Jean Bonin a analysé les visites de Bédié et Guikahué à la Haye

C’est vrai que nous sommes en politique, n’empêche, nous sommes des africains. Et en Afrique il y a certaines valeurs qui sont intemporelles, sacrées et immuables. La sagesse en fait partie. Et celle-ci commande qu’on adopte une posture particulière à l’occasion de certains événements de la vie, notamment au moment des visites de compassion.
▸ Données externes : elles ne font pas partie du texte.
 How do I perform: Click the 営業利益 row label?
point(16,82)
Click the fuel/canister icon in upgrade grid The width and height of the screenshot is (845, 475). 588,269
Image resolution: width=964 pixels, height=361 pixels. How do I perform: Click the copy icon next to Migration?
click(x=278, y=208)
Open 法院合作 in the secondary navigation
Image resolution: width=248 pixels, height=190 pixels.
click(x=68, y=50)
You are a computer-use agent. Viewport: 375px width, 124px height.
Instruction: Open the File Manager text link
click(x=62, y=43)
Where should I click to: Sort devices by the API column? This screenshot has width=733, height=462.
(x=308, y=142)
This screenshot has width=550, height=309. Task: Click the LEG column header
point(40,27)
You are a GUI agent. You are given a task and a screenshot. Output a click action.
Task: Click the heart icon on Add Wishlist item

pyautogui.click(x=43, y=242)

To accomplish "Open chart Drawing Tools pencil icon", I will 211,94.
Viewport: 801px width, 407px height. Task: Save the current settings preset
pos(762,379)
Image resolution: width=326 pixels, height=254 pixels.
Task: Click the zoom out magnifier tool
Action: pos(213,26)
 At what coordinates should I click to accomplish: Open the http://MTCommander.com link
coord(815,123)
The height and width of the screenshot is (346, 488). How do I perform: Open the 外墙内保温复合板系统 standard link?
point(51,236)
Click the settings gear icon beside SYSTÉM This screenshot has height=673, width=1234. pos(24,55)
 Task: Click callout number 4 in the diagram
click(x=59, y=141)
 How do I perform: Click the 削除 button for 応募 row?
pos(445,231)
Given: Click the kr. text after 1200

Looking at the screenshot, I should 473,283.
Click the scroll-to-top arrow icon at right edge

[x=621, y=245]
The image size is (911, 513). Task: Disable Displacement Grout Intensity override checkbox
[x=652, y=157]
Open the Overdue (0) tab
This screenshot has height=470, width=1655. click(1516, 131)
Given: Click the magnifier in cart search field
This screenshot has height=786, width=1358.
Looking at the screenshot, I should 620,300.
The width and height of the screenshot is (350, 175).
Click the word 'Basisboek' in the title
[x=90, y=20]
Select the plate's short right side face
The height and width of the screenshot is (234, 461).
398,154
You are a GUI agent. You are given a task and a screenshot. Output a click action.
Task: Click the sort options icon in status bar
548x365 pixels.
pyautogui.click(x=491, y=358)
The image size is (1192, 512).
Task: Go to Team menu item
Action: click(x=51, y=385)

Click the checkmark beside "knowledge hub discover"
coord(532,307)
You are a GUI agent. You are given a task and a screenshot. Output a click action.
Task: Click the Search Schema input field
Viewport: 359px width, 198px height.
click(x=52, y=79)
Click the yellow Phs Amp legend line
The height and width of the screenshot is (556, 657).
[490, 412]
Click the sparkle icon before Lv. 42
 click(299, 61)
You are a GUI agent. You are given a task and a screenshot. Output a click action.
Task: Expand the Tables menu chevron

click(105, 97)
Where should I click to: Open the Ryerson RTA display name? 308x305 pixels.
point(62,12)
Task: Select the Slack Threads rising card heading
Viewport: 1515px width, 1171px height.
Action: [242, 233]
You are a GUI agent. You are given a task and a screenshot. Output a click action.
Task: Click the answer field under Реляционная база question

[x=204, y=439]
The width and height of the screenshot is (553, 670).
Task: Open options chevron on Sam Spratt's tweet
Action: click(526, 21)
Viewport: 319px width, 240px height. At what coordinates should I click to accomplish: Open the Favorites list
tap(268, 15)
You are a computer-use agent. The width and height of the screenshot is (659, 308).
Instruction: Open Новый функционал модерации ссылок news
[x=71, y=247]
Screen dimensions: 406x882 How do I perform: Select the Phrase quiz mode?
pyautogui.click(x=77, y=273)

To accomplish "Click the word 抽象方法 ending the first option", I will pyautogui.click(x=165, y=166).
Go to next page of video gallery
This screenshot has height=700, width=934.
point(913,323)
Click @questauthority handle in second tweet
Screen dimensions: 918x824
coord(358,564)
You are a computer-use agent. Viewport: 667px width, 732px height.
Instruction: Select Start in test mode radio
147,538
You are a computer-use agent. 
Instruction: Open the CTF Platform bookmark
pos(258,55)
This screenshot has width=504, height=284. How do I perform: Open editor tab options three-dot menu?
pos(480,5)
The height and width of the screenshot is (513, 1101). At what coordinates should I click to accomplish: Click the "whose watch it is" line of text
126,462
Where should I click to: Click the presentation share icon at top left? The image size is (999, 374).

Et cela encore plus lorsque le visiteur est à la base des malheurs du visité.

Le malheur de Gbagbo et de Blé c’est d’avoir été jetés en prison pendant sept (7) ans à la CPI. Or, il ne fait l’ombre d’aucun doute que Bedié et Guikahué, aux côtés du RHDP, ont activement contribué à la chute du pouvoir de Gbagbo et à son extradition à la CPI. C’est factuel.

La sagesse Akan (j’imagine qu’il doit en être de même chez les Krous) commande qu’en pareille circonstance, lorsqu’on prend la peine de rendre une visite de compassion à celui qui a été frappé d’un malheur, qu’on lui exprime préalablement le traditionnel « Yako », puis qu’on lui demande pardon pour tous les torts à lui causés.

Or, lorsque j’ai lu les comptes-rendus et le communiqué qui ont sanctionné la rencontre entre Bedié et Gbagbo nulle part je n’y ai lu ou vu un quelconque signe de repentance de la part de Bedié. Il en a été de même pour la récente visite de Guikahué à Blé Goudé.

Tout se passe comme s’ils n’avaient rien, absolument rien, à se reprocher dans le malheur qui a frappé ces deux compatriotes et que cela était un non événement qui devait être passé en perte et profit, sans autre forme de procès. Mieux, ils pousseront l’outrecuidance jusqu’à leur demander au cours de ces visites de compassion de les aider à reconquérir le pouvoir en 2020. Quel toupet !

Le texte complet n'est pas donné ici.